* Recorded data:
-=-=-

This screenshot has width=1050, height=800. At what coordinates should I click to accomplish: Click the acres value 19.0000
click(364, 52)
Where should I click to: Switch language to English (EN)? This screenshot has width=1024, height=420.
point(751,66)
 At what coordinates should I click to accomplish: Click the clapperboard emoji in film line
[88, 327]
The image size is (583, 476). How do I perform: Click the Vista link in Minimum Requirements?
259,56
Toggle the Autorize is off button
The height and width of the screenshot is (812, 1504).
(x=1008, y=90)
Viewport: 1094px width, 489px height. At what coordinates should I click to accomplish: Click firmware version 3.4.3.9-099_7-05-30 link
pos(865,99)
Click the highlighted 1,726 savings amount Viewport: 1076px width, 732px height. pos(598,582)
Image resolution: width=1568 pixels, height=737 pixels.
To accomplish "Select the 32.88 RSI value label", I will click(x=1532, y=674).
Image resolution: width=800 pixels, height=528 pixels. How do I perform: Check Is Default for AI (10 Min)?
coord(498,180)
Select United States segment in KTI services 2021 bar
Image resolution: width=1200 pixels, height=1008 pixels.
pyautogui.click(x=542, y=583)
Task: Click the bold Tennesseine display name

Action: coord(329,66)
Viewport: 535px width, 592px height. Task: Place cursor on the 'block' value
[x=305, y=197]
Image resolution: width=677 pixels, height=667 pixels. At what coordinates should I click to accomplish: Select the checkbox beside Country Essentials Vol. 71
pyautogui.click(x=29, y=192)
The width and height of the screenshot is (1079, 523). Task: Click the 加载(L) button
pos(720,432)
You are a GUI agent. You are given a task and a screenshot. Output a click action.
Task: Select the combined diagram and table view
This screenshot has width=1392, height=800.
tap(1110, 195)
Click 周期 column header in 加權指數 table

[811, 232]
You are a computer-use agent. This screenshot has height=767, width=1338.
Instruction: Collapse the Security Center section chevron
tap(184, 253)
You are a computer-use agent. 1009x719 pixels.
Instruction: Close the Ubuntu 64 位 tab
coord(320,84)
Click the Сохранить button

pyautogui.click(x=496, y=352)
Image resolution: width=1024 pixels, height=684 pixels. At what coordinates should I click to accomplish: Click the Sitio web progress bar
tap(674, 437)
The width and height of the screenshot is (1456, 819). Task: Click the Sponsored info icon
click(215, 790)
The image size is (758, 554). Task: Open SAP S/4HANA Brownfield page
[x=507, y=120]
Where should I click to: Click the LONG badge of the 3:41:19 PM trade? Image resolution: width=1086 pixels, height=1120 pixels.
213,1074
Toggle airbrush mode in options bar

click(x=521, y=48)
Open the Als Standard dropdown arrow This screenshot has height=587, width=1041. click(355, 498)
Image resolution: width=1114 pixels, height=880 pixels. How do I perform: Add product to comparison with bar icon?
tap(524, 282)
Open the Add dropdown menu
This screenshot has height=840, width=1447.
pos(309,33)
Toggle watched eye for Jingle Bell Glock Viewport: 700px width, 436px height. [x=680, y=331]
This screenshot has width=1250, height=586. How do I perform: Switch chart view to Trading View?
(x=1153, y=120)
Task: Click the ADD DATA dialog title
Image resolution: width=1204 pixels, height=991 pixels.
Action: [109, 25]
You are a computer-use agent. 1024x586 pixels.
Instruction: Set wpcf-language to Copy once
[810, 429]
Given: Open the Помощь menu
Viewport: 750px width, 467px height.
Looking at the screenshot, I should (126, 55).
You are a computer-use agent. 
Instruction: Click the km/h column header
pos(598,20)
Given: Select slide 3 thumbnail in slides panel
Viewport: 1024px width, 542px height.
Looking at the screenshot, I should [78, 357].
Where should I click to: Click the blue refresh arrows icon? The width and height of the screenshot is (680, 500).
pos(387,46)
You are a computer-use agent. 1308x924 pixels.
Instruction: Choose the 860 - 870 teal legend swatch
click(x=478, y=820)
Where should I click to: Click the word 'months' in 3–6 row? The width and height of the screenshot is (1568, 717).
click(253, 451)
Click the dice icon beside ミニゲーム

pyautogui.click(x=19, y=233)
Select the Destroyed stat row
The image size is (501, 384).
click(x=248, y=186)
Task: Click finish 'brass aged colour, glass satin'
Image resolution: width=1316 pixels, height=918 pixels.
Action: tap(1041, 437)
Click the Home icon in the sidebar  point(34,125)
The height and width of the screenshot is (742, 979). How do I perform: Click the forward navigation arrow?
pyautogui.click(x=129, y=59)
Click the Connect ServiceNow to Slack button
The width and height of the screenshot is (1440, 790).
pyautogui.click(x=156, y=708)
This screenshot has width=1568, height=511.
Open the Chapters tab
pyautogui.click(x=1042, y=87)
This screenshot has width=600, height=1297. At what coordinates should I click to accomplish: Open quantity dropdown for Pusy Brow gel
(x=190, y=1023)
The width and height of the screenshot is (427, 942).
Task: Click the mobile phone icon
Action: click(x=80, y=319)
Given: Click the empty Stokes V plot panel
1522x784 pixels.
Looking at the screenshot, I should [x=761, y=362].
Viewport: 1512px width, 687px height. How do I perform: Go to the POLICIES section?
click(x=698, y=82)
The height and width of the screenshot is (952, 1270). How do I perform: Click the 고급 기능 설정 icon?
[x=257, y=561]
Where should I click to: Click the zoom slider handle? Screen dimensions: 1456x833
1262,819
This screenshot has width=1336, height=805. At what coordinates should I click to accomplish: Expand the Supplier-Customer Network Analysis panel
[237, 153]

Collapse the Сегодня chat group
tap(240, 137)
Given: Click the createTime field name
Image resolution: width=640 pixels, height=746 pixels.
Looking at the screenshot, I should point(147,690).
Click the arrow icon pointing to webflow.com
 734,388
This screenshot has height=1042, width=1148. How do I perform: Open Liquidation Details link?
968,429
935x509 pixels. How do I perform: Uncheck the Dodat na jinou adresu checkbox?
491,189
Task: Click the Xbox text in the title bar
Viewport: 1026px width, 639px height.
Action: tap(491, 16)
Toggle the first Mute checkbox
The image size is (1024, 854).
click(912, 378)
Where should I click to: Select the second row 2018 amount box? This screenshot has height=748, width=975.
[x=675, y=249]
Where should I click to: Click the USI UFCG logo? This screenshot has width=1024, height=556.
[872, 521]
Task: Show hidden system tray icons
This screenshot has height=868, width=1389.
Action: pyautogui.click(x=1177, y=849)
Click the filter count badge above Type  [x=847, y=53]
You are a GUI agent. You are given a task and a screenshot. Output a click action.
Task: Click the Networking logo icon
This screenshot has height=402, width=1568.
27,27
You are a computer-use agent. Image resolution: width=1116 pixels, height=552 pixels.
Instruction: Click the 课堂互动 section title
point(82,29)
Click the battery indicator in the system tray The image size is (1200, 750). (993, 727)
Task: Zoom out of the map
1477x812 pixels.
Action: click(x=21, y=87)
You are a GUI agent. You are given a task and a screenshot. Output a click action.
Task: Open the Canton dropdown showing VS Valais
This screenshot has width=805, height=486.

-=-=-

Go through the listing above and write out exactly the lines starting with the one holding "Select United States" and running through the one holding "Task: Select the", ends included, and no others.

Select United States segment in KTI services 2021 bar
Image resolution: width=1200 pixels, height=1008 pixels.
pyautogui.click(x=542, y=583)
Task: Click the bold Tennesseine display name

Action: coord(329,66)
Viewport: 535px width, 592px height. Task: Place cursor on the 'block' value
[x=305, y=197]
Image resolution: width=677 pixels, height=667 pixels. At what coordinates should I click to accomplish: Select the checkbox beside Country Essentials Vol. 71
pyautogui.click(x=29, y=192)
The width and height of the screenshot is (1079, 523). Task: Click the 加载(L) button
pos(720,432)
You are a GUI agent. You are given a task and a screenshot. Output a click action.
Task: Select the combined diagram and table view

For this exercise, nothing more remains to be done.